----- EXTRAIT DU DOCUMENT

Éclairez-moi, Me Senécal:
L'interprétation que certains font de la LCJTI, quant au fait qu'elle permet déjà la signification par courriel, concerne-t-elle 140.1 C.p.c. seulement ou bien toute signification, incluant la signification d'une requête introductive d'instance au défendeur-même (car à ce stade il n'est pas supposé avoir un procureur) ?
King
il y a 15 ansÀ mon avis, la LCJTI vise plutôt l'article 140 C.p.c - voir l'article 28 al.2 LCJTI
"Lorsque la loi prévoit l'utilisation des services de la poste ou du courrier..."
À mon avis, il s'agit d'une interprétation erronée, les actes, documents ou avis dont la loi prescrit la signification sont signifiés conformément aux règles prévues dans le C.p.c.
Master P.
il y a 15 ansJe pense qu'il faudrait regarder ce qu'il se fait ailleurs électroniquement. Je pense au US Backruptcy Court Southerne district of New York, entre-autres. Les documents destinés aux dossiers de la Cour sont tous déposés et immédiatement disponibles aux parties impliquées via le site sécurisé tenu par le greffe de la Cour.
Le dépôt d'un document au dossier informatique de la Cour se fait via ce même site, même les requêtes. Les autres parties reçoivent un avis par courriel que le document est là. Le greffe de la Cour aura immédiatement les confirmations que les courriels ont été reçus. Voilà la signification vérifiable d’une manière indépendante par une personne neutre, la greffe de la Cour.
J’aurais davantage confiance dans un tel système que par celui actuellement en place. Il n’en sera pas différent de la signification par télécopieur. Il n’y a pas plus de crainte qu’une personne falsifie une accusez réception par courriel que par fax. Si le document n’est pas dans le dossier de la Cour alors il n’existe pas. La Cour aurait un enregistrement sur le moment de la création du document dans sa base de données,
J'imagine un jour où nous ne nous déplaçons plus au Palais pour timbre des procédures ni pour déposer les requêtes, etc. Tout sera fait du confort de nos bureaux (ou de la plage). Même les ouvertures de dossiers pourront être faites électroniquement avec la signification initiale selon la forme actuelle. Cela n’affecterait pas la place des huissiers non plus.
S'il faut, un tel système ne pourrait être accessible, à distance, que par les membres du barreau. Les particuliers auront accès au système seulement au Palais de justice vis un greffier au comptoir.
Je peux même imaginer quelqu’un donné une formation sur l’utilisation du système. Ça vaudrait surement quelques UFC.
Me
il y a 15 ansJe suis d'accord. Le C.p.c. accorde le statut de "signifié" à un document simplement transmis par courrier dans certains cas, et ces cas-là viennent subsidiairement à la signification normale par huissier. Est-ce que 28, al. LCJTI en parlant de l'utilisation du courrier couvre aussi "la signification par courrier" ? Je le doute. Mon interprétation serait qu'une signification par courrier, lorsque permise n'est pas une simple "utilisation du courrier".
Mais je peux me tromper, c'est la première fois que je me penche sur ce problème.
Dominic Jaar
il y a 15 ansBelle discussion! En fait, Philippe faisait référence à moi en parlant de "certains"...
Pour ceux que ça intéresse, voici mon interprétation dans [http://www.caij.qc.ca/doctrine/developpements_recents/298/880/index.html#_Toc220727373 | Plaidoyer pour une signification par courriel].
Dominic Jaar
P. Senécal
il y a 15 ansAfin que le code reconnaisse la signification de procédures par courriel entre procureurs, je crois que les bureaux d'avocats devront établir UNE adresse électronique qui servira à recevoir et permettre le contrôle de toutes les significations : un domicile virtuel.

----------
----- DONNÉES SOURCES

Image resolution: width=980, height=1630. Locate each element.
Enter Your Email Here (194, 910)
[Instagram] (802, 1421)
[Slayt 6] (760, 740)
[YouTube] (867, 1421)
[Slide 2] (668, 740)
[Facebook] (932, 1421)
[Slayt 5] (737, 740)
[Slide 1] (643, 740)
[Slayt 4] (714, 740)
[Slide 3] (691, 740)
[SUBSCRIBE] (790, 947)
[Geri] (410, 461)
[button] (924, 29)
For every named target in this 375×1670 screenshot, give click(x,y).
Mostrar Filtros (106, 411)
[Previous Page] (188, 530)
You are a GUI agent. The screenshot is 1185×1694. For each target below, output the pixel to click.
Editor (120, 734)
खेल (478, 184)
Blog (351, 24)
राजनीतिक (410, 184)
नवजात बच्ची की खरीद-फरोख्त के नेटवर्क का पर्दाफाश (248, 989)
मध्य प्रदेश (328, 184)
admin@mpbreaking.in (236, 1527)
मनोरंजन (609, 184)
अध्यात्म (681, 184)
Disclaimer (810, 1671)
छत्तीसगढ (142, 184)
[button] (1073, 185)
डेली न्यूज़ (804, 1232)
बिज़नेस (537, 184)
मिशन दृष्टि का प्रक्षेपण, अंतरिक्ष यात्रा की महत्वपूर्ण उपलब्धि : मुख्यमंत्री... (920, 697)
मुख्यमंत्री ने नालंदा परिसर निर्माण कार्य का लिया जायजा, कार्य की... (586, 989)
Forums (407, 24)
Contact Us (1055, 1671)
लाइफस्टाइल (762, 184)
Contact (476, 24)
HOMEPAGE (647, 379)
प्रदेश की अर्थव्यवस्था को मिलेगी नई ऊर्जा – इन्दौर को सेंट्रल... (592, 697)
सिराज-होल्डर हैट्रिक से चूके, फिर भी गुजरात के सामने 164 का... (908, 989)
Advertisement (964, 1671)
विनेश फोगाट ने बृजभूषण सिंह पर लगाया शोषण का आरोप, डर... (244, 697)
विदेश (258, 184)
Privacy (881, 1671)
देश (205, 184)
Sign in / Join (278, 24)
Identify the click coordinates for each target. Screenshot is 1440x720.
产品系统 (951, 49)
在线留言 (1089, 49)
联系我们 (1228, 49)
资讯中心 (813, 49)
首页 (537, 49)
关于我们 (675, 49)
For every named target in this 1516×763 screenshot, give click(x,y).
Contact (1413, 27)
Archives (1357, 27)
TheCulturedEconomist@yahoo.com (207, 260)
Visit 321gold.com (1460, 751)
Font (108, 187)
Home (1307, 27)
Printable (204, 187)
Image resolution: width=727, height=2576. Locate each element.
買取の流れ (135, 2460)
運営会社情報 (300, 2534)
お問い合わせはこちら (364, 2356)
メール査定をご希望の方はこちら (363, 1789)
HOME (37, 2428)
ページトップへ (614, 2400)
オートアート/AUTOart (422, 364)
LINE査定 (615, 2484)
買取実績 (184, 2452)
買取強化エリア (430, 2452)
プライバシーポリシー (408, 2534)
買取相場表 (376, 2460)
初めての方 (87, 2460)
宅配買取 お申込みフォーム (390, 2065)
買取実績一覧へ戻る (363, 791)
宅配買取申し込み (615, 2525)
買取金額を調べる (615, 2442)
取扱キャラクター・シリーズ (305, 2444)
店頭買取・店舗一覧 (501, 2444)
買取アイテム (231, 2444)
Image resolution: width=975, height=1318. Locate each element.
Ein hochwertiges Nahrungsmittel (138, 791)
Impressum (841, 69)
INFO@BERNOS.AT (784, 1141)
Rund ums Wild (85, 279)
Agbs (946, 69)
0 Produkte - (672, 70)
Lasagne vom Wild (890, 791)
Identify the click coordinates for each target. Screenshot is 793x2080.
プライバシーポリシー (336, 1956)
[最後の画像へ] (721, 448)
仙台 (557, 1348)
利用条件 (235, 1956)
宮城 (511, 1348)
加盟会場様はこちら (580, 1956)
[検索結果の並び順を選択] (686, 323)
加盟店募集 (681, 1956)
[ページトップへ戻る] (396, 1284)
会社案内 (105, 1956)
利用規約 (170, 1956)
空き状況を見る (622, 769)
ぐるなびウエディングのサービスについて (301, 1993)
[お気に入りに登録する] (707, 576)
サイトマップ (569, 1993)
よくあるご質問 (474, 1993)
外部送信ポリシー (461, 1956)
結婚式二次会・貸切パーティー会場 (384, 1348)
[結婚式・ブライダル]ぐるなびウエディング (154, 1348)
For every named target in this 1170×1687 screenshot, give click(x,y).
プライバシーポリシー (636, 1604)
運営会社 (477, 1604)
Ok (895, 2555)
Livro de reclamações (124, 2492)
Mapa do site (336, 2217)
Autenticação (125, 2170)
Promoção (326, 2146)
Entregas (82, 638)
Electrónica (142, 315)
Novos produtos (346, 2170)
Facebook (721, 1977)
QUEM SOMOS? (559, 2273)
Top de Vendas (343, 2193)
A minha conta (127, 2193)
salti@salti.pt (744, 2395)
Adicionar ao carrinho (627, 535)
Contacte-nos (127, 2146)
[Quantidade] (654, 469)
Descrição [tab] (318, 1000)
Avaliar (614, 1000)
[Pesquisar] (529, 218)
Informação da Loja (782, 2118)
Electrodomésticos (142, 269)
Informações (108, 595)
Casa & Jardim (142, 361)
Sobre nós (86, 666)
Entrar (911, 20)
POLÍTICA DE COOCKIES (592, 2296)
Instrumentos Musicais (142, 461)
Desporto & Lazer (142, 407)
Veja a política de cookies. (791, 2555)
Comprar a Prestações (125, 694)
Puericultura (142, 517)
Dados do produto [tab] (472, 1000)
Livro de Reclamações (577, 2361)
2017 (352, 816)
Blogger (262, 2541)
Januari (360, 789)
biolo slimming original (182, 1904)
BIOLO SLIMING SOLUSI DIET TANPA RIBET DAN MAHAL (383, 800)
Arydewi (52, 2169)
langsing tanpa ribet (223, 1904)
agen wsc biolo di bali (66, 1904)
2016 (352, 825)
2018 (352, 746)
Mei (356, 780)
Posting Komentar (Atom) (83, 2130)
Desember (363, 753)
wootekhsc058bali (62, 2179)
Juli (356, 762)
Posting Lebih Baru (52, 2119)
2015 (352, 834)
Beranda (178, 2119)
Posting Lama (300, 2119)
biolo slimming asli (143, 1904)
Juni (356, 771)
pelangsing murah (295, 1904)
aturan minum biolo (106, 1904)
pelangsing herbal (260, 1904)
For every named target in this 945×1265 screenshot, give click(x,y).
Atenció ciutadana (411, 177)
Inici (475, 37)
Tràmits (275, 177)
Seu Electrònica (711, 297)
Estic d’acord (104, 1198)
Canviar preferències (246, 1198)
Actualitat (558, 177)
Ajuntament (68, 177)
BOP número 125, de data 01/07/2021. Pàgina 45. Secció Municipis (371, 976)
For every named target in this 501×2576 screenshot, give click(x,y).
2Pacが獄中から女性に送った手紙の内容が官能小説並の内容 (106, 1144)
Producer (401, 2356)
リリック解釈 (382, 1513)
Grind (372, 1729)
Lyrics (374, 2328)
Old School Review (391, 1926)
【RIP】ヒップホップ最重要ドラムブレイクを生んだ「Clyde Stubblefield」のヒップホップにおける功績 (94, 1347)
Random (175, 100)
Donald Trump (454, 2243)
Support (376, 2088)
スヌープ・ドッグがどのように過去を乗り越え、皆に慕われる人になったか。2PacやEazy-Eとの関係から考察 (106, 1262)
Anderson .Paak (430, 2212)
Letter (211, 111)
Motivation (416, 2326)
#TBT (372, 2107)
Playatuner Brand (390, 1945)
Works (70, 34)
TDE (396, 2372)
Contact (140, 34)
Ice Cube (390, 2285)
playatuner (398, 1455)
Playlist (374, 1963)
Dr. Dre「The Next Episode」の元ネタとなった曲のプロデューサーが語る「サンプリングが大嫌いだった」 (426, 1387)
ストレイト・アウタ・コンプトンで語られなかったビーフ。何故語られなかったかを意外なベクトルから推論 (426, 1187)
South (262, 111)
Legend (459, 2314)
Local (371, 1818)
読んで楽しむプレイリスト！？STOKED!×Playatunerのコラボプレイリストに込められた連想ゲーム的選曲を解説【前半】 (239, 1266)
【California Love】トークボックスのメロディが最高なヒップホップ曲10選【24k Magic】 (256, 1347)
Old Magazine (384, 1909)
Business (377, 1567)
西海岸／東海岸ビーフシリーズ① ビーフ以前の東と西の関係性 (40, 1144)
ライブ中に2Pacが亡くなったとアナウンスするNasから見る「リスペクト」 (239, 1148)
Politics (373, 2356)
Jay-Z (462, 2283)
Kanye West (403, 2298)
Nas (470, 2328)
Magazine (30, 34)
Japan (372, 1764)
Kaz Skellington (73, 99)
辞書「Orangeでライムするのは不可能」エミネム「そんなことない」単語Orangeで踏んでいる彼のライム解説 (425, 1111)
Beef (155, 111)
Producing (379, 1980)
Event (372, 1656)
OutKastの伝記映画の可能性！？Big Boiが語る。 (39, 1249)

----------

- ACTIONS À RÉALISER:
1) Reproduisez fidèlement le passage de l'extrait qui va de « Je peux même » jusqu'à « sur ce problème. ».
2) D'après l'extrait, que devront établir les bureaux d'avocats selon P. Senécal pour que le code reconnaisse la signification de procédures par courriel entre procureurs ?
3) Relevez tous les articles de loi mentionnés dans l'extrait.
Servez-vous uniquement de l'extrait, sans vous reporter à la liste.

- RÉPONSES ATTENDUES:
1)
Je peux même imaginer quelqu’un donné une formation sur l’utilisation du système. Ça vaudrait surement quelques UFC.
Me
il y a 15 ansJe suis d'accord. Le C.p.c. accorde le statut de "signifié" à un document simplement transmis par courrier dans certains cas, et ces cas-là viennent subsidiairement à la signification normale par huissier. Est-ce que 28, al. LCJTI en parlant de l'utilisation du courrier couvre aussi "la signification par courrier" ? Je le doute. Mon interprétation serait qu'une signification par courrier, lorsque permise n'est pas une simple "utilisation du courrier".
Mais je peux me tromper, c'est la première fois que je me penche sur ce problème.

2) Une seule adresse électronique servant à recevoir toutes les significations et à en permettre le contrôle, c'est-à-dire un domicile virtuel.

3)
- l'article 140.1 C.p.c.
- l'article 140 C.p.c.
- l'article 28 al. 2 LCJTI